High frequency sounds are the opposite. The wavelengths are short and rather fragile. They won’t get through walls at all, but dissipate when they encounter obstacles.
Why does this make a difference? Most noises are low and mid frequency sounds. The energy in the low frequencies is strong, and due to a phenomenon called “the upward spread of masking”, these strong low and mid frequency sounds smear forward and cover up the high frequency sounds. This masking effect is also due to human anatomy. Inside the snail-shaped cochlea or inner ear, humans detect the high frequencies at the entrance to the inner ear. The lower pitches are at the end.
The low frequencies literally spread through the entire length of the inner ear, thus literally covering up some high frequencies at the same time.
Think about how hard it is to hear someone talk to you when the faucet is running, or if there is music in the background. How much more difficult is it to hear when you are dining at a busy restaurant?
Now imagine that you already struggle to hear those high pitches (one of the most common forms of hearing loss). Add in that competing noise, and you can see how frustrating this is for folks with hearing loss!
The good news is that there are many things to do that can help with hearing in noise. First, make sure you can see the person you want to communicate with. Sixty percent of communication is non-verbal. We learn a lot about meaning by observing our communication partner. Second, put your back to the noise. Our brains are really good at focusing on what is most important, and placing the noise behind us is a great tool to maximize our brain sorting out that noise. Third, rephrase what you did hear. If you missed something, let your partner know what you did hear…much better than just saying “huh?” or worse, pretending you did understand.
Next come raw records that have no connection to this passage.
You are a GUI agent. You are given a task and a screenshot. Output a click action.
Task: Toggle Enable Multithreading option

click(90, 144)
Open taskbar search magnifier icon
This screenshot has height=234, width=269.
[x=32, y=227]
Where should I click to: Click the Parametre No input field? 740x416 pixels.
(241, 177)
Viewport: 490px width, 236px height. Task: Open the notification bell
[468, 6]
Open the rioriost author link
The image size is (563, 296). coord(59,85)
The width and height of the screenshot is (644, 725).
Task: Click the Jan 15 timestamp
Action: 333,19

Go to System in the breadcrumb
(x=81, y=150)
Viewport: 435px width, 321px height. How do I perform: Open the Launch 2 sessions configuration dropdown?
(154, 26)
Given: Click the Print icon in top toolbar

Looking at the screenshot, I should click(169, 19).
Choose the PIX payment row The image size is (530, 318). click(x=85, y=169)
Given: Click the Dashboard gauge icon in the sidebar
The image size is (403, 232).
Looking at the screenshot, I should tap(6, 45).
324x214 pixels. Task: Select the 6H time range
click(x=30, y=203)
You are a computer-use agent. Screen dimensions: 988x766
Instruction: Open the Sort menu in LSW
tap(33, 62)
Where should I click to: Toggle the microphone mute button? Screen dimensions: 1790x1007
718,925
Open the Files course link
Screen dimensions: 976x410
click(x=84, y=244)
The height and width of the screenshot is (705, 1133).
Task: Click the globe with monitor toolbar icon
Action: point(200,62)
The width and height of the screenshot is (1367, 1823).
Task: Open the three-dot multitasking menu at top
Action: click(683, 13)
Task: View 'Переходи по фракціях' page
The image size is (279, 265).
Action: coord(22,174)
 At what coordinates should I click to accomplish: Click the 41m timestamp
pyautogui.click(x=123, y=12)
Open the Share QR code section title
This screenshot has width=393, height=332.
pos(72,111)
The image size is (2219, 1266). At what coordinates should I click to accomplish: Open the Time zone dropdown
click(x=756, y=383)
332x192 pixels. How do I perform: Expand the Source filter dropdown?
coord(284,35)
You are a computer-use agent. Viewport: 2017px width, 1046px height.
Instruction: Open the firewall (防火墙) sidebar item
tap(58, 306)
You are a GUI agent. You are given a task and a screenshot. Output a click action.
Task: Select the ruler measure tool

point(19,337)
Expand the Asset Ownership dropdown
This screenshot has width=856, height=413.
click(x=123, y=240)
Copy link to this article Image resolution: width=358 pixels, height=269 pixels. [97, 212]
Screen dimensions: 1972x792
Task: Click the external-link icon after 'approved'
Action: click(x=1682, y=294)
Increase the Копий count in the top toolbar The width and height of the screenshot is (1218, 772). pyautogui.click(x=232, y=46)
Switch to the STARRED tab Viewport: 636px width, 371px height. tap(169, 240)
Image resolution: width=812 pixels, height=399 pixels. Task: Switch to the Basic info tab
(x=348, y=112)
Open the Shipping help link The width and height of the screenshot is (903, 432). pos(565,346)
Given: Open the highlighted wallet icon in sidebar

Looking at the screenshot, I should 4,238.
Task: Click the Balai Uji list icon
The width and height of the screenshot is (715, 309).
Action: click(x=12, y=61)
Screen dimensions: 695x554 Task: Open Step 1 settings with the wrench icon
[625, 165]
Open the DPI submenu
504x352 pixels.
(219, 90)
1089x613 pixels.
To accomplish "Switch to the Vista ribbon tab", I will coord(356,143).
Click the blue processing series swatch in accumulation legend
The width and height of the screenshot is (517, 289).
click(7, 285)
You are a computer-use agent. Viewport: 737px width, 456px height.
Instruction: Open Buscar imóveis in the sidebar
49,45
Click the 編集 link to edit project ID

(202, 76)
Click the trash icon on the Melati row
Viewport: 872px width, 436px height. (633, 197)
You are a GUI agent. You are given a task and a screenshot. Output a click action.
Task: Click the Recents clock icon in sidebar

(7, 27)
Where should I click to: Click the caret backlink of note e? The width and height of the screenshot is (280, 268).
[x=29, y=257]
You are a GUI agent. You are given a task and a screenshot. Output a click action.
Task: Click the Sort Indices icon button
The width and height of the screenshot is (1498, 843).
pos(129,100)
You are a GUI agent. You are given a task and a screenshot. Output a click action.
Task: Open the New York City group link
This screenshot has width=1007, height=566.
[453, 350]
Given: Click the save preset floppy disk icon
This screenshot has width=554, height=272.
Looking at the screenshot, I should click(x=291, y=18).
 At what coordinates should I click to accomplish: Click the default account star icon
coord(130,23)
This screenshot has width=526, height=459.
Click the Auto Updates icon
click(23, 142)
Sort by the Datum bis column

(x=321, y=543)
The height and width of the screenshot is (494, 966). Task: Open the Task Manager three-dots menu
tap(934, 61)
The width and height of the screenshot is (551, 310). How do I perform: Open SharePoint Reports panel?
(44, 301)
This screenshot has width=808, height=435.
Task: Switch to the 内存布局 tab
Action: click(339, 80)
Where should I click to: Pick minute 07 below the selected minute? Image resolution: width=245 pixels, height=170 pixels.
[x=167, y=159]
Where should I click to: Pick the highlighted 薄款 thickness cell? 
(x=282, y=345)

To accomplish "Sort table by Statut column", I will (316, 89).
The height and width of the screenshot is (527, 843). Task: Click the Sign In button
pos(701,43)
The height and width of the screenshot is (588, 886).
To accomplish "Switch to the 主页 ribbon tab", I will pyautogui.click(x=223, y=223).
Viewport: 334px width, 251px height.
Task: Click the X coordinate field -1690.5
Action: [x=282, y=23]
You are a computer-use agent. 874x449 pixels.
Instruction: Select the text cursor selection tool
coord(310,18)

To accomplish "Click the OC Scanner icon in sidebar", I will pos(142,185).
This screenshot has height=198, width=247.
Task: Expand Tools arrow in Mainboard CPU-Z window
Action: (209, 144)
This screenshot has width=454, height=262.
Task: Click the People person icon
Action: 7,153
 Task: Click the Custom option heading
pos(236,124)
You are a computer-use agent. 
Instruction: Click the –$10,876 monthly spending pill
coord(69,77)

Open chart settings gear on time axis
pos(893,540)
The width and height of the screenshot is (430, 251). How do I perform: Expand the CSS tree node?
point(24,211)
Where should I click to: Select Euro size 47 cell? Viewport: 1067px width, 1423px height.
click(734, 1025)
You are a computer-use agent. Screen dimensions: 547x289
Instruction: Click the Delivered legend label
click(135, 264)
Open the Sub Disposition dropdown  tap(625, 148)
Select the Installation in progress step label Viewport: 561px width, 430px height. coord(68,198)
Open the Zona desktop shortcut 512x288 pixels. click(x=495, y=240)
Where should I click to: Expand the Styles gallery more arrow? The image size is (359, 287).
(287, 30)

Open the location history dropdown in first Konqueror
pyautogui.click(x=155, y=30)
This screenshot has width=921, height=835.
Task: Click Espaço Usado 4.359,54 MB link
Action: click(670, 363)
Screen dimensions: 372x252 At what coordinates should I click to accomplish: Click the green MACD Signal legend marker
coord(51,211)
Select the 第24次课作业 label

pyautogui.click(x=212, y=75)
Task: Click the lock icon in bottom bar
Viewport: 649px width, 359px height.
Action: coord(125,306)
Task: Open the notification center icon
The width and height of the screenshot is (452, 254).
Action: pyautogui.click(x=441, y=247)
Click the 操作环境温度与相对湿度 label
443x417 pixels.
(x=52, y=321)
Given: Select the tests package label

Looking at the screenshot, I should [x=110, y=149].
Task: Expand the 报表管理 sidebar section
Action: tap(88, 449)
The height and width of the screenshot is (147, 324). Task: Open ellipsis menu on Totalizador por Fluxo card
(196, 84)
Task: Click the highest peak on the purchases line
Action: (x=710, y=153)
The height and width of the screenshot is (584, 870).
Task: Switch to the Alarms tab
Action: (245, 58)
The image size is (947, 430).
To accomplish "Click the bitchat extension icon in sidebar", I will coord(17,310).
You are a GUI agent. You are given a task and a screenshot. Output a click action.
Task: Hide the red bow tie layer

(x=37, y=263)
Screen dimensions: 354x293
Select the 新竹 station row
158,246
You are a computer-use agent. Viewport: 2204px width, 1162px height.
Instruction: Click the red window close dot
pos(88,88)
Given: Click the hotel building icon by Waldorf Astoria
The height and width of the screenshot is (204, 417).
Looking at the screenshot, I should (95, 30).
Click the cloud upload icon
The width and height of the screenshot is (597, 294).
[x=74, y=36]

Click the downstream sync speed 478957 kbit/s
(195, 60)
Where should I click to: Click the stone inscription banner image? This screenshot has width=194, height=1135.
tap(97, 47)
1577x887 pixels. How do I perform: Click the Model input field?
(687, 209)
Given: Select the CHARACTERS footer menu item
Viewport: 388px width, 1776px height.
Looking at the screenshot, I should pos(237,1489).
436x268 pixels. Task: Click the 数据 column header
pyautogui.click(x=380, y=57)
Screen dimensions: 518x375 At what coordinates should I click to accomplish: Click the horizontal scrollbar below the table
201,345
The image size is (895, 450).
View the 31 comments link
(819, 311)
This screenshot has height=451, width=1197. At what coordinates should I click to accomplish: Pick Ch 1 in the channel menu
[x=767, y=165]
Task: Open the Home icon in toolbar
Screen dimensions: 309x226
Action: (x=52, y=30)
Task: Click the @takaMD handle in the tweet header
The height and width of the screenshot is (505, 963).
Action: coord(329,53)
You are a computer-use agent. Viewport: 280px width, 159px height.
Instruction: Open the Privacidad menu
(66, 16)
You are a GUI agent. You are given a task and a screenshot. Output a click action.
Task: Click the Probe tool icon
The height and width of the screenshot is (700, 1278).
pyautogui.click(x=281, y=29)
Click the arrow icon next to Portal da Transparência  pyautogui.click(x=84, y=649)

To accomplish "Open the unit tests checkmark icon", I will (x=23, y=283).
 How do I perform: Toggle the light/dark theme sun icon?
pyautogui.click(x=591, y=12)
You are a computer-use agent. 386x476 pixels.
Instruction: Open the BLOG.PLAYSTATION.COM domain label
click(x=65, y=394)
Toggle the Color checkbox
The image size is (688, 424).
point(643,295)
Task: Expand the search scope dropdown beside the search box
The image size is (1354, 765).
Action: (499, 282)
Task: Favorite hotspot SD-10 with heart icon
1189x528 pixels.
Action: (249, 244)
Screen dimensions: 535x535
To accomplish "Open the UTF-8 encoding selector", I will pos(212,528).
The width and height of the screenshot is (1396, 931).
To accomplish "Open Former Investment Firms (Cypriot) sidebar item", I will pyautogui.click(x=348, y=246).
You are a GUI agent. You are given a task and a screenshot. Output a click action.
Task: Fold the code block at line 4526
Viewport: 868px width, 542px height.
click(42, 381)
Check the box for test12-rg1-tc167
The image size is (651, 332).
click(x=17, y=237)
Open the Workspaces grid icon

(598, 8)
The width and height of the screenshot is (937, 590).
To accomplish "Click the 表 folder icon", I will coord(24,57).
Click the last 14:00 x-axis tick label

What about those with hearing loss? Modern hearing technology employs some great tools to help. One of the most helpful are directional microphones. You may have seen this employed in noise-cancelling ear phones. This technique is one of the best tools we have. Another is noise reduction algorithms which listen to the incoming speech signal, and actually sort out speech from noise. This works best when the noise is not additional speakers, but clinking plates or machine noise.
We live in a noisy world which can interfere with communication, especially for those with hearing loss. However, there are some wonderful skills we can learn, and tools to use to make this less of a problem.